[Start of section]
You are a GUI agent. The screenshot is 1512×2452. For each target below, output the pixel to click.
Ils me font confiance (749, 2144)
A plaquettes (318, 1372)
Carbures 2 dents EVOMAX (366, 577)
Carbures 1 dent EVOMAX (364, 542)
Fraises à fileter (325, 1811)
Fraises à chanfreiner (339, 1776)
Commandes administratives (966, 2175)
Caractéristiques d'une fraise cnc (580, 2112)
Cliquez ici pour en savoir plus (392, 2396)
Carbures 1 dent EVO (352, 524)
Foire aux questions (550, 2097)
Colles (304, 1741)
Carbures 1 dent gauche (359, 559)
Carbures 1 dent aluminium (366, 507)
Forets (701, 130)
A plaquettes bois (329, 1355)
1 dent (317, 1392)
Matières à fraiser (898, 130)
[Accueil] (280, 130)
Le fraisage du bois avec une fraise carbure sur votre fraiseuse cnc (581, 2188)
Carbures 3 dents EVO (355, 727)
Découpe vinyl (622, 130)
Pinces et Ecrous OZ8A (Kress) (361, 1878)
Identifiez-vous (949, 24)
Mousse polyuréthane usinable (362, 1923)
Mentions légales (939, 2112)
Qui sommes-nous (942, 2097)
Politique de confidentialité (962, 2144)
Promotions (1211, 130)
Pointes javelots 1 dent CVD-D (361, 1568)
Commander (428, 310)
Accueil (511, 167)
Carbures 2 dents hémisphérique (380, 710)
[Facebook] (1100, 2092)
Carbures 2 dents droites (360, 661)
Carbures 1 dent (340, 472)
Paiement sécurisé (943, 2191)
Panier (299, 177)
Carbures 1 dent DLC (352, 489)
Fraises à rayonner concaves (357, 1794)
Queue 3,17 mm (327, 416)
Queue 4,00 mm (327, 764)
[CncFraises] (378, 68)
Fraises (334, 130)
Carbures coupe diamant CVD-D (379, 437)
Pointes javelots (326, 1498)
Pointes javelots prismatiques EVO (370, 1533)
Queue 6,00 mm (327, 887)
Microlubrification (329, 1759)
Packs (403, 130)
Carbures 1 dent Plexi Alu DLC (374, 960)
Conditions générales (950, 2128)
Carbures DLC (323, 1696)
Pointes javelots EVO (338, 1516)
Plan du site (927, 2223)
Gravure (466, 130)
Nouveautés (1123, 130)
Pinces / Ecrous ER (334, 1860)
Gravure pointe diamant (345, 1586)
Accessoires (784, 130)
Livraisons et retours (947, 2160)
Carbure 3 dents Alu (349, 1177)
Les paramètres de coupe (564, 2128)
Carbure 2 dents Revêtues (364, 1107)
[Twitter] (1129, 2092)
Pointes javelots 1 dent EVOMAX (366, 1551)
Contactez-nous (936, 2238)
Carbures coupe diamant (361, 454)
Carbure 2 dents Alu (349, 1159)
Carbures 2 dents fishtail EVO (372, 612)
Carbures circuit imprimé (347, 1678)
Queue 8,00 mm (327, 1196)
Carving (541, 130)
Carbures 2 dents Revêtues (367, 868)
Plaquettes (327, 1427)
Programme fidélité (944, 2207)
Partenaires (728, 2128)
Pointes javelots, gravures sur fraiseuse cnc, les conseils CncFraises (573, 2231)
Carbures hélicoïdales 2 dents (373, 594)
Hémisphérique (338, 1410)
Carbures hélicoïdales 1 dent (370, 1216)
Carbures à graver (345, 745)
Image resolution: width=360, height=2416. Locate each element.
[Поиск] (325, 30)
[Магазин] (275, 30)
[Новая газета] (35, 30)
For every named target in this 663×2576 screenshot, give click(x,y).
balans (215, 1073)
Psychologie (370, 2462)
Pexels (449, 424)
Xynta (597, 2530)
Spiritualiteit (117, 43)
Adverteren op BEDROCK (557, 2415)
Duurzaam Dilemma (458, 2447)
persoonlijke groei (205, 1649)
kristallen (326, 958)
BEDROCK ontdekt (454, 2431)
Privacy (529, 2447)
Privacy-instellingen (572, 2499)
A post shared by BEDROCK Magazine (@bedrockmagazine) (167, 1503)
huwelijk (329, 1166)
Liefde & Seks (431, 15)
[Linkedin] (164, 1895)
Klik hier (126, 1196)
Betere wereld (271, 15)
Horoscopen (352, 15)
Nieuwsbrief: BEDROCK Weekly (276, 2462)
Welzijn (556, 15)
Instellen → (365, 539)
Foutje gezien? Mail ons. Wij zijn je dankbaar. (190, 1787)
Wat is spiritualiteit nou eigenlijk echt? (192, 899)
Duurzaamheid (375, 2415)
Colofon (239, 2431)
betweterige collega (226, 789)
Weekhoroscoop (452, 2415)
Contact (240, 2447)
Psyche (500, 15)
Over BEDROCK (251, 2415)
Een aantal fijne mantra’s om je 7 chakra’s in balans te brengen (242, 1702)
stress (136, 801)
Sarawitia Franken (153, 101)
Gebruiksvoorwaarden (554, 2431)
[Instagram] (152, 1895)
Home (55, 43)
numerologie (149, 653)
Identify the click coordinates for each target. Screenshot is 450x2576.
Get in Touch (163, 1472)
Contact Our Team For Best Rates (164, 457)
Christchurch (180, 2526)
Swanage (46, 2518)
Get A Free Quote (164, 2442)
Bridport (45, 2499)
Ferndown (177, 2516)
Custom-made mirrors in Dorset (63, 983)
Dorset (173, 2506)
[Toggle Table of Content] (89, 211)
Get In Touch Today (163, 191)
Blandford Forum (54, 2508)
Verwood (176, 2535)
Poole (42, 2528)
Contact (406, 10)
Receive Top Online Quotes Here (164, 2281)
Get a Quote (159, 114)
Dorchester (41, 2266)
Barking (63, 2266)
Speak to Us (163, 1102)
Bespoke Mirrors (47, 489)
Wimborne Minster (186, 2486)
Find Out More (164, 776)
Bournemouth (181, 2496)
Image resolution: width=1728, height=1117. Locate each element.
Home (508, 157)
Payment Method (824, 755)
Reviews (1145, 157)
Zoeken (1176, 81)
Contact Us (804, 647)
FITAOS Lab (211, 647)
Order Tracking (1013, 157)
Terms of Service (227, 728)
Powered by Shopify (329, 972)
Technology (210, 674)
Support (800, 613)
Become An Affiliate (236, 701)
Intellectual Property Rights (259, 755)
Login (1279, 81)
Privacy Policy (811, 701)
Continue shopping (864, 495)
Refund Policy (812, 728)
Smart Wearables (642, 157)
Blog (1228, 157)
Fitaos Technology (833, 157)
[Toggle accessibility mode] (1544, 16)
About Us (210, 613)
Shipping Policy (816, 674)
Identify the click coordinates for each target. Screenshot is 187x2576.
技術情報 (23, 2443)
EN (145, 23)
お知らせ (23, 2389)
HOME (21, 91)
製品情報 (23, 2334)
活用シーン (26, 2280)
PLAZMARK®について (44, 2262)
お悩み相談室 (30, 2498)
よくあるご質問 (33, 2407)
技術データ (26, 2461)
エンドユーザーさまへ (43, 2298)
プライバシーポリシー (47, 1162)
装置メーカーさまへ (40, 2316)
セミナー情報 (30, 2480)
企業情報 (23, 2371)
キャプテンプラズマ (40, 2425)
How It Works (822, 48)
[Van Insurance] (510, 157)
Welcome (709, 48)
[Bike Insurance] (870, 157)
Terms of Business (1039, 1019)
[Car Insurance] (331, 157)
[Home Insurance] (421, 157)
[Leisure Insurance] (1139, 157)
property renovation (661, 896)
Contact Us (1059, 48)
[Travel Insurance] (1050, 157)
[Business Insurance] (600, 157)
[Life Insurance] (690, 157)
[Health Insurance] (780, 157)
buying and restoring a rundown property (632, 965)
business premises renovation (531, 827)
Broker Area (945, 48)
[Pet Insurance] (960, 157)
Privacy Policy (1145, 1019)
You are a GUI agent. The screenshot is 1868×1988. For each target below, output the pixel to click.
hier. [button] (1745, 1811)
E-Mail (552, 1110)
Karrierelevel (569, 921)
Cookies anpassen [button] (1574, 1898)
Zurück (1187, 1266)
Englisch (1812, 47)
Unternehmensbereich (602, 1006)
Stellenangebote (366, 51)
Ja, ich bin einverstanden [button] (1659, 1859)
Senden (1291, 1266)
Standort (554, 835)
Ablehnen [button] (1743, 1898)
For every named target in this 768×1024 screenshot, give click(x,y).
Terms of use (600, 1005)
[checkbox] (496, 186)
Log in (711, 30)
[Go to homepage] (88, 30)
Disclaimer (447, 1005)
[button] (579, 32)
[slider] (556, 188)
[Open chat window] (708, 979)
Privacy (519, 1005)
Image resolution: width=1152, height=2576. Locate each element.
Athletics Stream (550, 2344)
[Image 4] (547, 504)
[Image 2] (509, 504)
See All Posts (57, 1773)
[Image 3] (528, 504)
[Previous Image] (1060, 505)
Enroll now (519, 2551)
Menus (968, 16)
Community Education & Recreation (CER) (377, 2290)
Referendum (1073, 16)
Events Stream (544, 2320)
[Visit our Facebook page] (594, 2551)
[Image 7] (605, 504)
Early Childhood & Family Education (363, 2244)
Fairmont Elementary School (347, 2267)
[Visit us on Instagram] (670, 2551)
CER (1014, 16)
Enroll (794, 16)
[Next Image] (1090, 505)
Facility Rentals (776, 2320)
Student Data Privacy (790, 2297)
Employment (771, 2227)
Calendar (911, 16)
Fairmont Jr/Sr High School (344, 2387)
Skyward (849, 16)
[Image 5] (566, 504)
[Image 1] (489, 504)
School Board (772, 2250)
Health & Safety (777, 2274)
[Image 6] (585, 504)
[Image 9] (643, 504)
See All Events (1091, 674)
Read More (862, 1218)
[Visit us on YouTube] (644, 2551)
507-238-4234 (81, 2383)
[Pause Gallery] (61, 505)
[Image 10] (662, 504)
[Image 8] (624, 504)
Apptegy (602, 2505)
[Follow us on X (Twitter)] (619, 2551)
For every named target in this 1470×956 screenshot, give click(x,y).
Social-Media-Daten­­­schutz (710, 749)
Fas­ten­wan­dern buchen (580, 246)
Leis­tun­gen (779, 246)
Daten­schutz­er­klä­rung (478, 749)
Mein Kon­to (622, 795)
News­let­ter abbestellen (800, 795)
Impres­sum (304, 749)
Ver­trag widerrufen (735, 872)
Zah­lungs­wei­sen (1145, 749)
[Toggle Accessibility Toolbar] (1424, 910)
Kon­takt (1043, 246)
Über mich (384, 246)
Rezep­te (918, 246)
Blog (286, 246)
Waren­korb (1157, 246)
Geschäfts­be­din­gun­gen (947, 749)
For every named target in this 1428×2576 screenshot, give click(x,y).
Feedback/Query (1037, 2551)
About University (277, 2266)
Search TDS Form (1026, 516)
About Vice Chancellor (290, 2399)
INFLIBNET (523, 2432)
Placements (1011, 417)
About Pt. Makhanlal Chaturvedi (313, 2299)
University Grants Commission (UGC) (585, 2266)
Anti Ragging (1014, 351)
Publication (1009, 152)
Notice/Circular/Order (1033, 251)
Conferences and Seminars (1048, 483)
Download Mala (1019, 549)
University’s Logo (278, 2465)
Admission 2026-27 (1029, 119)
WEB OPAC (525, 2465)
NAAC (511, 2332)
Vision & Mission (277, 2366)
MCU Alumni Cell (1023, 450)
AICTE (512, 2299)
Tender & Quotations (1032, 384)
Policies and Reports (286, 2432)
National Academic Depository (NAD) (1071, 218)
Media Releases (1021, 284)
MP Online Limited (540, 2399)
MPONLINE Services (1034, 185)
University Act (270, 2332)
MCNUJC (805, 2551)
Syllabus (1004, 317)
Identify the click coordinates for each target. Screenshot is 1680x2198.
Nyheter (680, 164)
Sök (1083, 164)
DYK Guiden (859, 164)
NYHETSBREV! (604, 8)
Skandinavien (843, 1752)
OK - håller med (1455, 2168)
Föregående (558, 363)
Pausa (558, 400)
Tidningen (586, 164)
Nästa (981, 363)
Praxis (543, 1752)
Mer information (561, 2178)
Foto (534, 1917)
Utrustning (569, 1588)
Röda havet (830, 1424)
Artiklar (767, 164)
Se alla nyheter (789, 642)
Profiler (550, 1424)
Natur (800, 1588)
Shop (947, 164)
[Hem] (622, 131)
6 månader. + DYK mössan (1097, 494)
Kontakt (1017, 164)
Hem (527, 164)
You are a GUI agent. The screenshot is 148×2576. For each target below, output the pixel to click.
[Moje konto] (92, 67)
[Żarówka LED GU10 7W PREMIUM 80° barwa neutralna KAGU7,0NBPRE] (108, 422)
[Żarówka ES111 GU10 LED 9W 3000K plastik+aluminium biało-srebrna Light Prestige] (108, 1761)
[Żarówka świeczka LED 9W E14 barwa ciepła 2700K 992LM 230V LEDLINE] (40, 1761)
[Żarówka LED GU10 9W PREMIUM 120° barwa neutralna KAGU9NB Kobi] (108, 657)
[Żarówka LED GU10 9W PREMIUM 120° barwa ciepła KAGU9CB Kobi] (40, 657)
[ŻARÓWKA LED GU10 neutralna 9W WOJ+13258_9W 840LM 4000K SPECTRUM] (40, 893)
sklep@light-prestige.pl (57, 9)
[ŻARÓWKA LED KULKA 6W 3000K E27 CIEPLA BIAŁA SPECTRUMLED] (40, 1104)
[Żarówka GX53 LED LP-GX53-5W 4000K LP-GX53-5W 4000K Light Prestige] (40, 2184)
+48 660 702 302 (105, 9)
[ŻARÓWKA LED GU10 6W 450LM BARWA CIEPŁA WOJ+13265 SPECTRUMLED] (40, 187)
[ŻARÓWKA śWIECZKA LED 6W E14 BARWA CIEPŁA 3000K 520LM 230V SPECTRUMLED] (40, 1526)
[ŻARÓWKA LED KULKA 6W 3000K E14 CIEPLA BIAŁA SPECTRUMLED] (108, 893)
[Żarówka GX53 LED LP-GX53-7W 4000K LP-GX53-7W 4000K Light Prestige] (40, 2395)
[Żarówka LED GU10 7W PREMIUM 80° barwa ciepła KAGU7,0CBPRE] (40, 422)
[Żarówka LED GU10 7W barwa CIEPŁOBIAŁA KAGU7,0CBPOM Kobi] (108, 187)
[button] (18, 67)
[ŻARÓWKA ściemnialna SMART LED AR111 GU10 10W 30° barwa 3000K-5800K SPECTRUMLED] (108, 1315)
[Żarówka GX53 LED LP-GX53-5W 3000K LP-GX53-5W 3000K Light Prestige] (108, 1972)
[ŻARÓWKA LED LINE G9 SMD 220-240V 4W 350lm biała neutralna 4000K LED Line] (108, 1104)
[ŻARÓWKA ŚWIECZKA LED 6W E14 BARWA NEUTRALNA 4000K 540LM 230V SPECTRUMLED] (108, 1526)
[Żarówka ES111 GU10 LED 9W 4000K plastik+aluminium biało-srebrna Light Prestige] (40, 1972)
[End of section]
### What to do
Exactly repeat the lines running from the top of the listing to the line bearing "Fraises (334, 130)", both of those lines included, and only them.

### Worked solution
You are a GUI agent. The screenshot is 1512×2452. For each target below, output the pixel to click.
Ils me font confiance (749, 2144)
A plaquettes (318, 1372)
Carbures 2 dents EVOMAX (366, 577)
Carbures 1 dent EVOMAX (364, 542)
Fraises à fileter (325, 1811)
Fraises à chanfreiner (339, 1776)
Commandes administratives (966, 2175)
Caractéristiques d'une fraise cnc (580, 2112)
Cliquez ici pour en savoir plus (392, 2396)
Carbures 1 dent EVO (352, 524)
Foire aux questions (550, 2097)
Colles (304, 1741)
Carbures 1 dent gauche (359, 559)
Carbures 1 dent aluminium (366, 507)
Forets (701, 130)
A plaquettes bois (329, 1355)
1 dent (317, 1392)
Matières à fraiser (898, 130)
[Accueil] (280, 130)
Le fraisage du bois avec une fraise carbure sur votre fraiseuse cnc (581, 2188)
Carbures 3 dents EVO (355, 727)
Découpe vinyl (622, 130)
Pinces et Ecrous OZ8A (Kress) (361, 1878)
Identifiez-vous (949, 24)
Mousse polyuréthane usinable (362, 1923)
Mentions légales (939, 2112)
Qui sommes-nous (942, 2097)
Politique de confidentialité (962, 2144)
Promotions (1211, 130)
Pointes javelots 1 dent CVD-D (361, 1568)
Commander (428, 310)
Accueil (511, 167)
Carbures 2 dents hémisphérique (380, 710)
[Facebook] (1100, 2092)
Carbures 2 dents droites (360, 661)
Carbures 1 dent (340, 472)
Paiement sécurisé (943, 2191)
Panier (299, 177)
Carbures 1 dent DLC (352, 489)
Fraises à rayonner concaves (357, 1794)
Queue 3,17 mm (327, 416)
Queue 4,00 mm (327, 764)
[CncFraises] (378, 68)
Fraises (334, 130)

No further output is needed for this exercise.